# Task 1: Data Ingestion and Preprocessing
## Amharic E-commerce NER Project

This notebook implements data collection from Ethiopian Telegram e-commerce channels and preprocessing for NER tasks.

### Objectives:
- Connect to relevant Telegram channels
- Implement message ingestion system
- Preprocess Amharic text data
- Clean and structure data into unified format
- Store preprocessed data for analysis

## 1. Setup and Imports

In [1]:
import asyncio
import os
import logging
import json
import pandas as pd
import sys
from pathlib import Path
from dotenv import load_dotenv
from datetime import datetime
import warnings
warnings.filterwarnings('ignore')

# Add src to path for imports
sys.path.append(str(Path.cwd().parent / 'src'))

# Import custom modules
from data_collection.telegram_scraper import TelegramScraper
from preprocessing.amharic_processor import AmharicTextProcessor
from preprocessing.data_unifier import DataUnifier

print("✅ All imports successful!")
print(f"📅 Execution started at: {datetime.now()}")

✅ All imports successful!
📅 Execution started at: 2025-06-23 20:06:30.605528


## 2. Logging Setup

In [11]:
def setup_notebook_logging():
    """Setup logging for notebook execution"""
    # Create logs directory
    logs_dir = Path("../logs")
    logs_dir.mkdir(exist_ok=True)
    
    # Clear any existing handlers
    for handler in logging.root.handlers[:]:
        logging.root.removeHandler(handler)
    
    # Setup logging
    logging.basicConfig(
        level=logging.INFO,
        format='%(asctime)s - %(name)s - %(levelname)s - %(message)s',
        handlers=[
            logging.FileHandler('../logs/task1_notebook.log', encoding='utf-8'),
            logging.StreamHandler()
        ]
    )
    
    return logging.getLogger('task1_notebook')

logger = setup_notebook_logging()
logger.info("Task 1 notebook logging initialized")
print("📝 Logging setup complete")

2025-06-23 19:40:01,103 - task1_notebook - INFO - Task 1 notebook logging initialized


📝 Logging setup complete


## 3. Configuration and Environment Setup

In [12]:
# Load environment variables
load_dotenv()

# Check API credentials
api_id = os.getenv('TELEGRAM_API_ID')
api_hash = os.getenv('TELEGRAM_API_HASH')

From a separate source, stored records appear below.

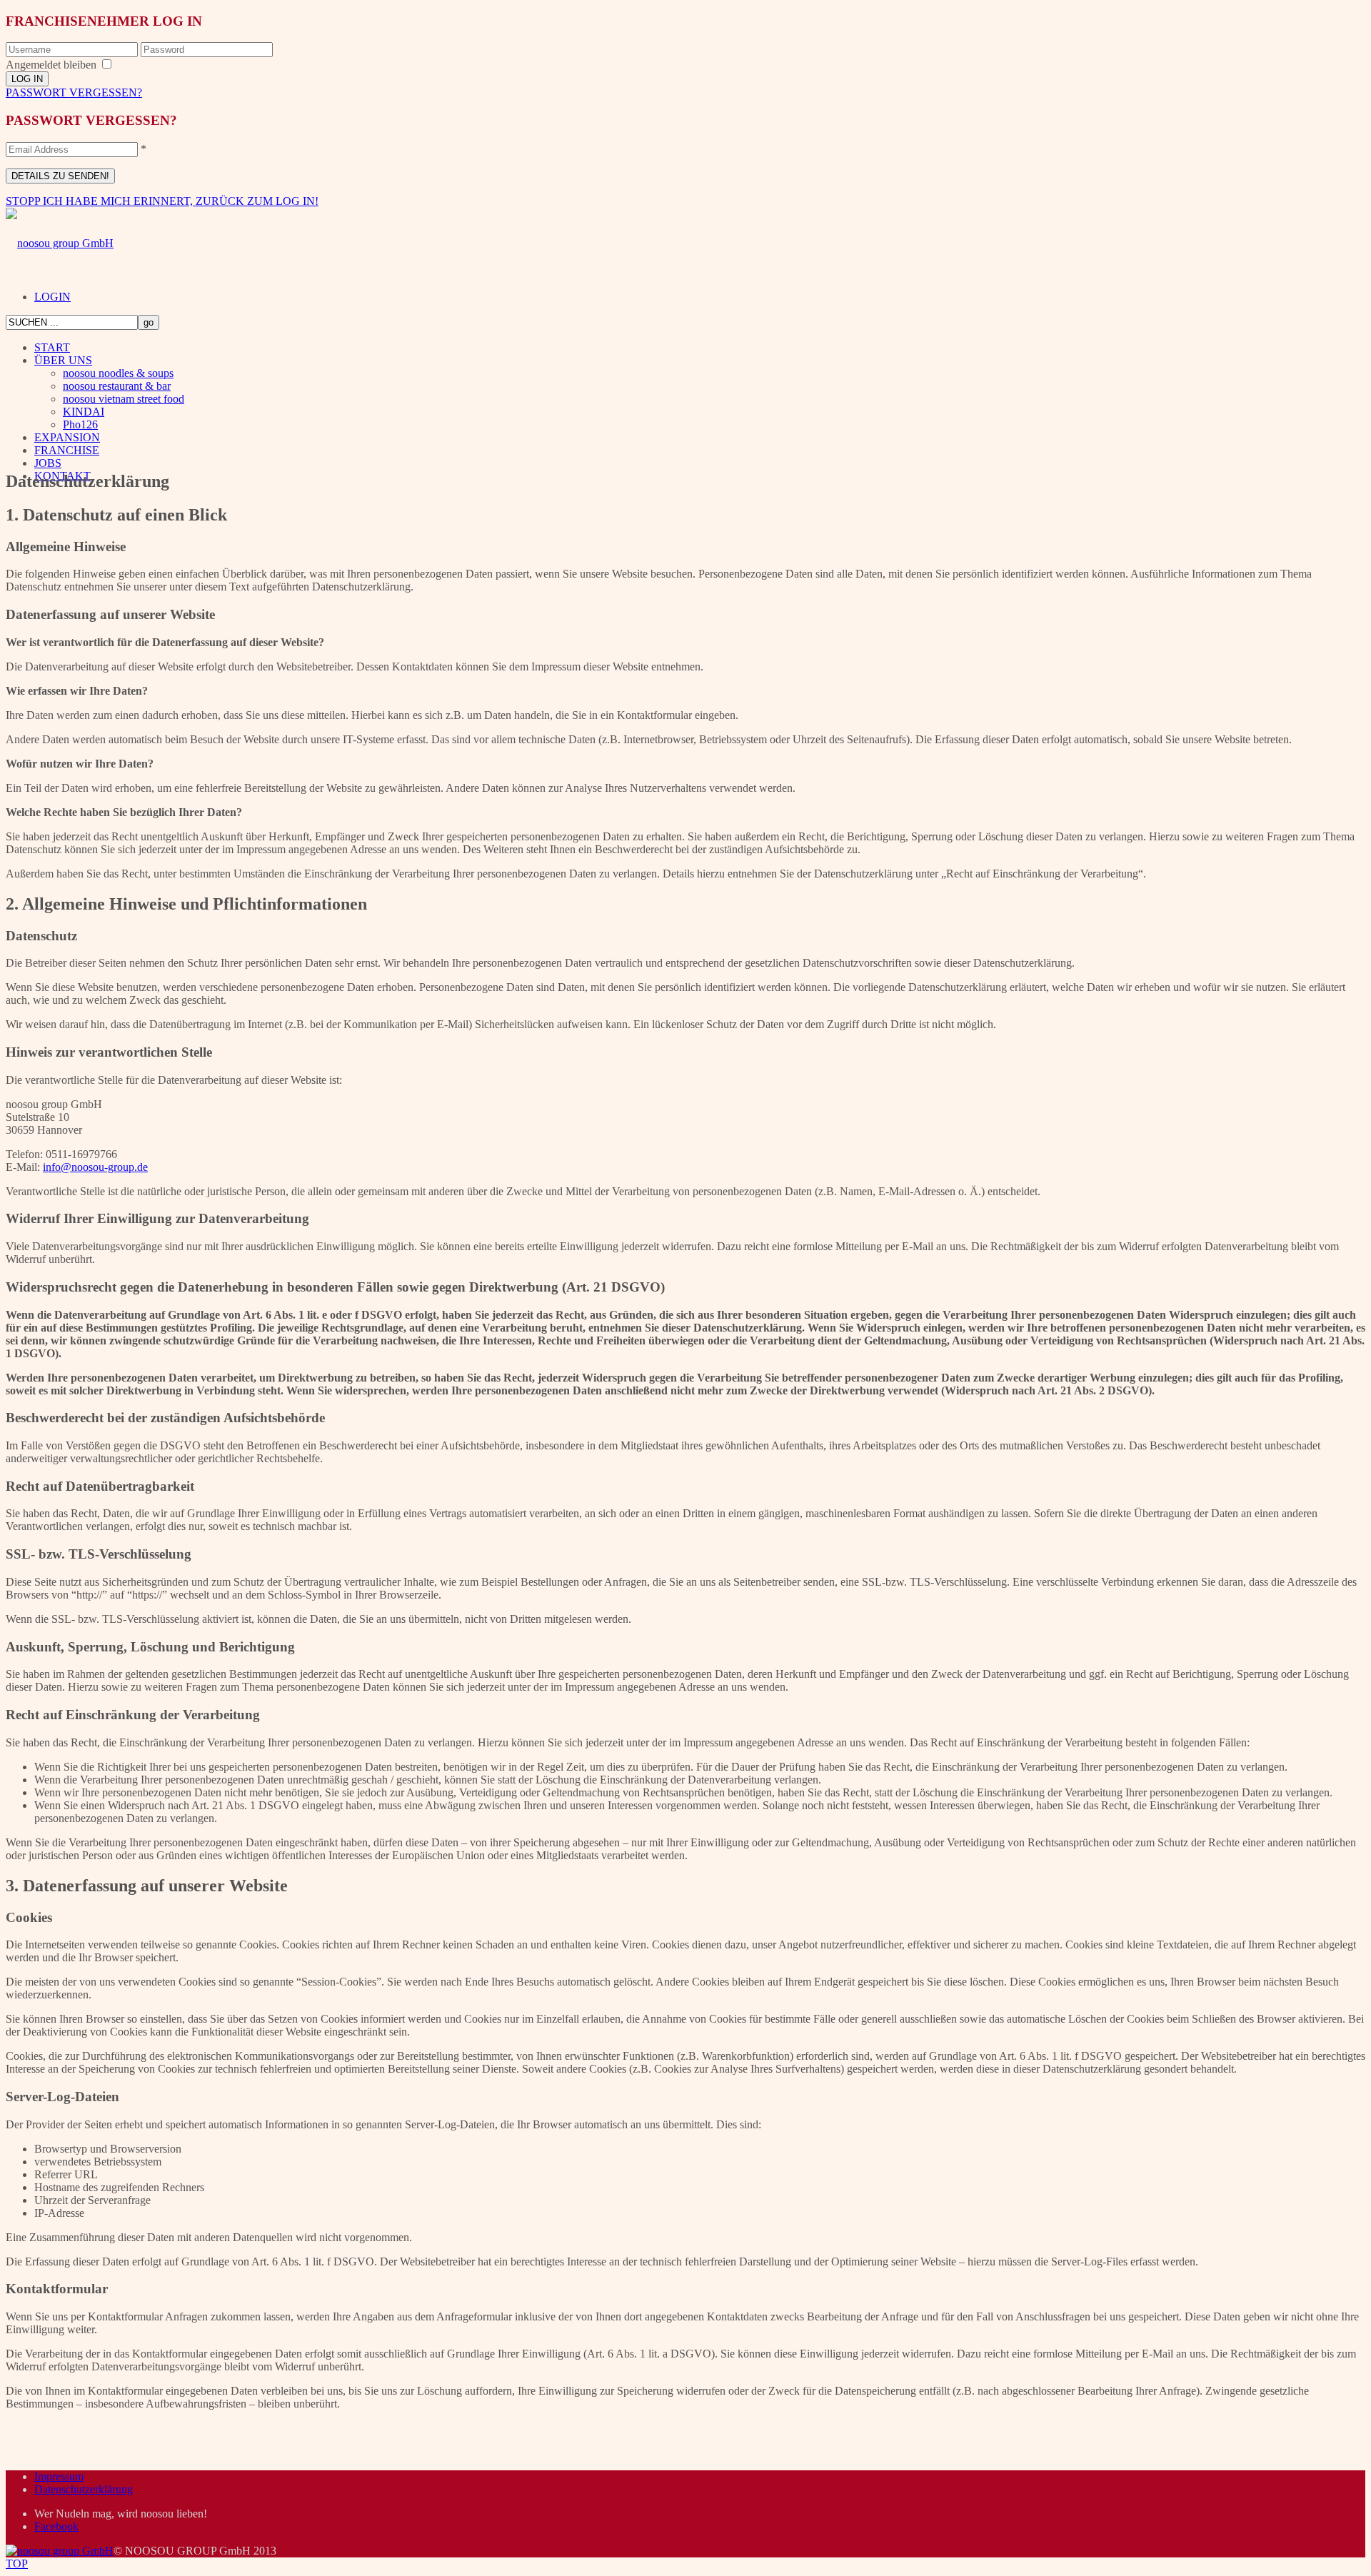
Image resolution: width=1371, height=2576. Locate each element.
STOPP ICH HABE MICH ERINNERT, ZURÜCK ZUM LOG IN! (162, 201)
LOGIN (52, 297)
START (52, 347)
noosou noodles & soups (118, 373)
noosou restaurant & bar (117, 386)
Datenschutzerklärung (83, 2489)
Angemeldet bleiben (51, 65)
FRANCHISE (66, 450)
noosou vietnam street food (123, 399)
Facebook (56, 2526)
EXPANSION (67, 437)
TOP (17, 2563)
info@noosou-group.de (95, 1167)
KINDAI (83, 412)
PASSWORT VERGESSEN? (74, 92)
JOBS (47, 463)
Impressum (59, 2476)
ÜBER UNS (63, 360)
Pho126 (80, 424)
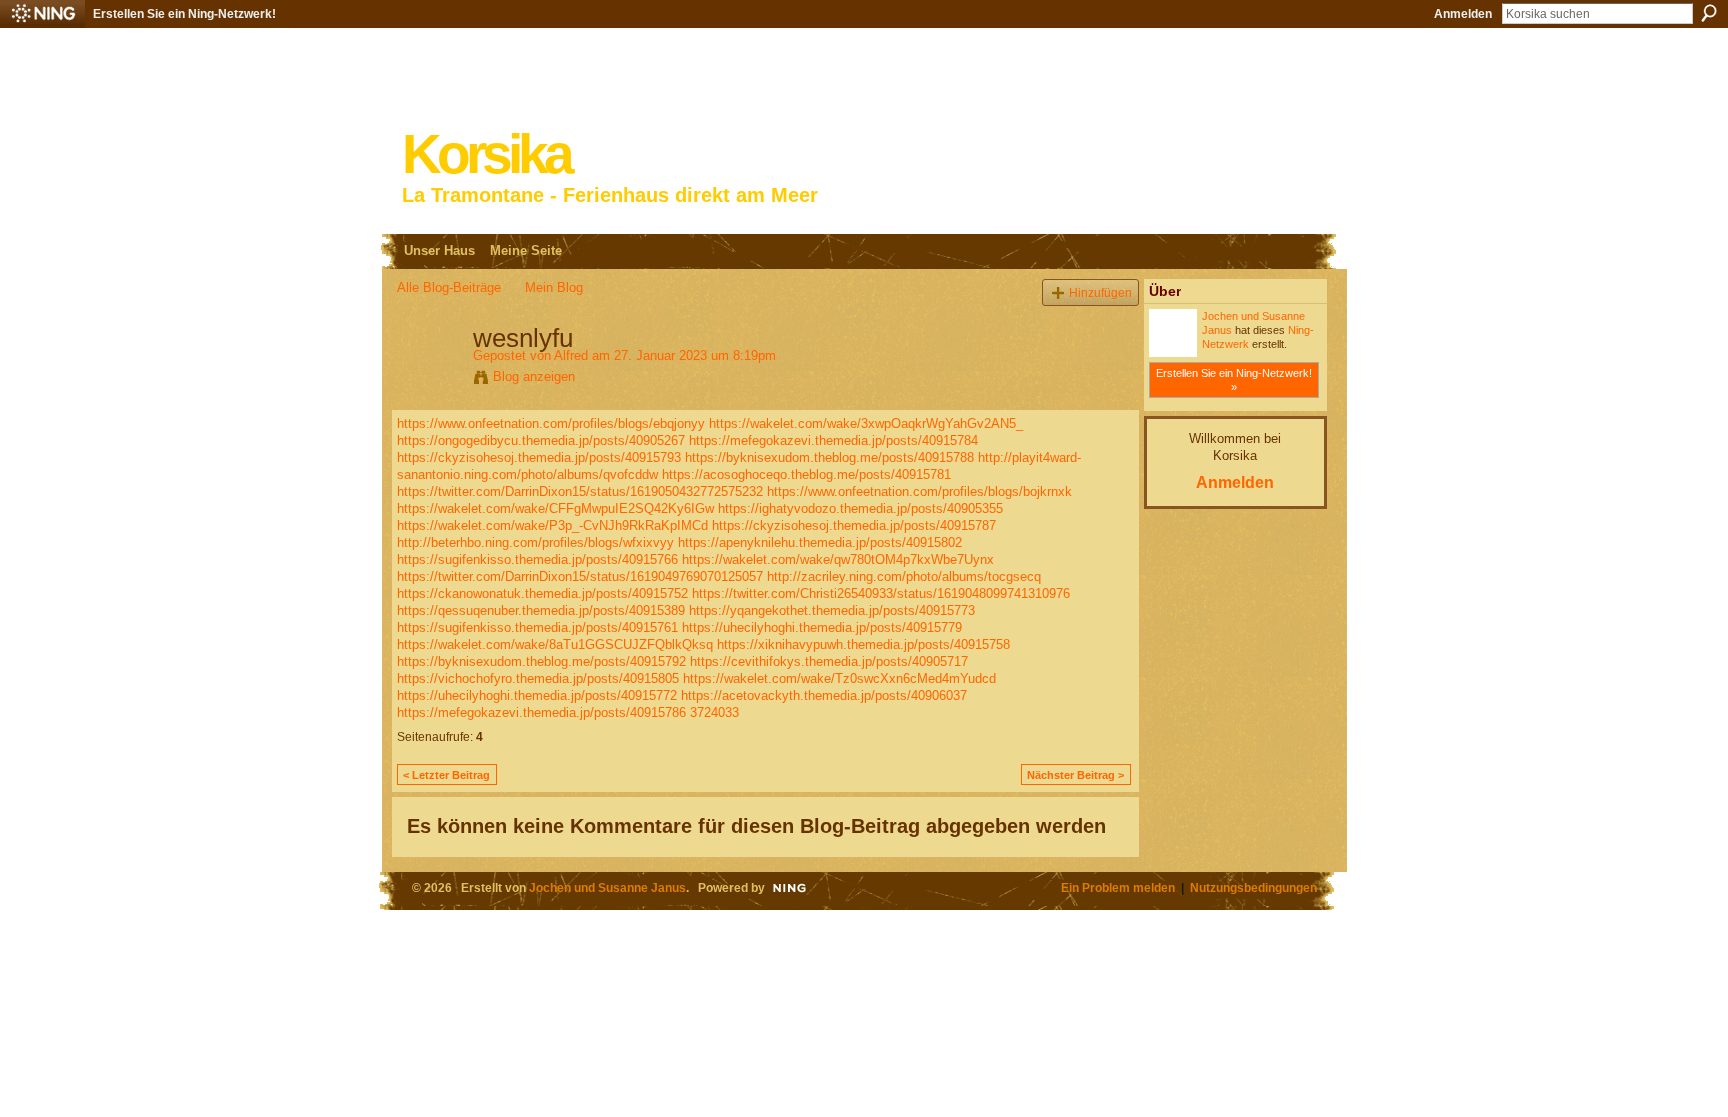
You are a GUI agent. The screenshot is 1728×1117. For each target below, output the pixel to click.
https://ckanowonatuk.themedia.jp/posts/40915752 (542, 593)
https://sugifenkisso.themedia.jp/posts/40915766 (537, 559)
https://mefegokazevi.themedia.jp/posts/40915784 (833, 440)
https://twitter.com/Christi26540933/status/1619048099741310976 (881, 593)
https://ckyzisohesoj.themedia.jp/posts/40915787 (854, 525)
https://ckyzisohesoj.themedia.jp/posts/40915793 (539, 457)
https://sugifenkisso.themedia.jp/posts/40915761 (537, 627)
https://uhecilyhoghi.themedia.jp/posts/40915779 (822, 627)
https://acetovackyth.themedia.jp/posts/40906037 (824, 695)
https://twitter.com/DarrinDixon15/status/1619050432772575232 (580, 491)
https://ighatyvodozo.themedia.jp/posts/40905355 (860, 508)
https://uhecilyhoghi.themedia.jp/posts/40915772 (537, 695)
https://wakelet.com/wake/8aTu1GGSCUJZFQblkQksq (555, 644)
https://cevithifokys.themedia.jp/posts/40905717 (829, 661)
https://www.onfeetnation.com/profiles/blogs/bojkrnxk (919, 491)
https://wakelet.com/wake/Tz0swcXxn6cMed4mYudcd (839, 678)
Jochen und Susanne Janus (607, 887)
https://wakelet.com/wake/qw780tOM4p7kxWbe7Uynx (838, 559)
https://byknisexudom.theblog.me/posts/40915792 (541, 661)
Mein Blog (554, 287)
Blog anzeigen (534, 376)
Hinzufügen (1100, 292)
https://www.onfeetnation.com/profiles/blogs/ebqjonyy (551, 423)
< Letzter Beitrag (446, 775)
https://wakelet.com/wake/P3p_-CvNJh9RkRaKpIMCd (552, 525)
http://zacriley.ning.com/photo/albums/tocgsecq (904, 576)
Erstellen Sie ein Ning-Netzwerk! (184, 14)
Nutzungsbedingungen (1253, 887)
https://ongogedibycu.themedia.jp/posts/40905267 (541, 440)
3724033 (714, 712)
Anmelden (1463, 14)
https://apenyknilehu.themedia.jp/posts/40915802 (820, 542)
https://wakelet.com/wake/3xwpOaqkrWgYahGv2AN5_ (866, 423)
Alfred (571, 355)
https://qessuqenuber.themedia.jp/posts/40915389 (541, 610)
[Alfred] (429, 380)
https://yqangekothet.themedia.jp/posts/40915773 (832, 610)
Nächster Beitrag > (1075, 775)
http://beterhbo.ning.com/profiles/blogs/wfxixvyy (535, 542)
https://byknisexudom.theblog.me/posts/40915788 (829, 457)
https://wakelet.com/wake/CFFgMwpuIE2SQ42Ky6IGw (555, 508)
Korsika (486, 154)
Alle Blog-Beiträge (449, 287)
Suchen (1709, 13)
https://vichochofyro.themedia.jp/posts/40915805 (538, 678)
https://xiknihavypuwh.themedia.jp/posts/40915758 (863, 644)
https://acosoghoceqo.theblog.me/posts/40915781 (806, 474)
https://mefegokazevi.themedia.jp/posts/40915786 (541, 712)
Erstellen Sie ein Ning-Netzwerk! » (1234, 380)
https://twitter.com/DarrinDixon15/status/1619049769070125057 (580, 576)
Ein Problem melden (1118, 887)
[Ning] (42, 14)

if not api_id or not api_hash:
    print("❌ Error: Telegram API credentials not found!")
    print("Please set TELEGRAM_API_ID and TELEGRAM_API_HASH in your .env file")
else:
    print("✅ Telegram API credentials loaded successfully")
    print(f"API ID: {api_id[:3]}...{api_id[-3:]}")
    
# Create necessary directories
directories = [
    "../data/raw/telegram_scrapes",
    "../data/processed",
    "../logs"
]

for directory in directories:
    Path(directory).mkdir(parents=True, exist_ok=True)
    
print("📁 Directory structure created")

✅ Telegram API credentials loaded successfully
API ID: 279...109
📁 Directory structure created


## 4. Channel Configuration

In [13]:
# Display target channels configuration
config_path = "../config/channels.yaml"

if Path(config_path).exists():
    import yaml
    with open(config_path, 'r', encoding='utf-8') as f:
        config = yaml.safe_load(f)
    
    print("🎯 Target Telegram Channels:")
    for i, channel in enumerate(config['telegram_channels'], 1):
        description = channel.get('description', 'No description')
        print(f"  {i}. {channel['username']} - {description}")
    
    print(f"\n⚙️ Scraping Configuration:")
    scraping_config = config['scraping_config']
    for key, value in scraping_config.items():
        print(f"  • {key}: {value}")
else:
    print("⚠️ Warning: channels.yaml not found. Using default configuration.")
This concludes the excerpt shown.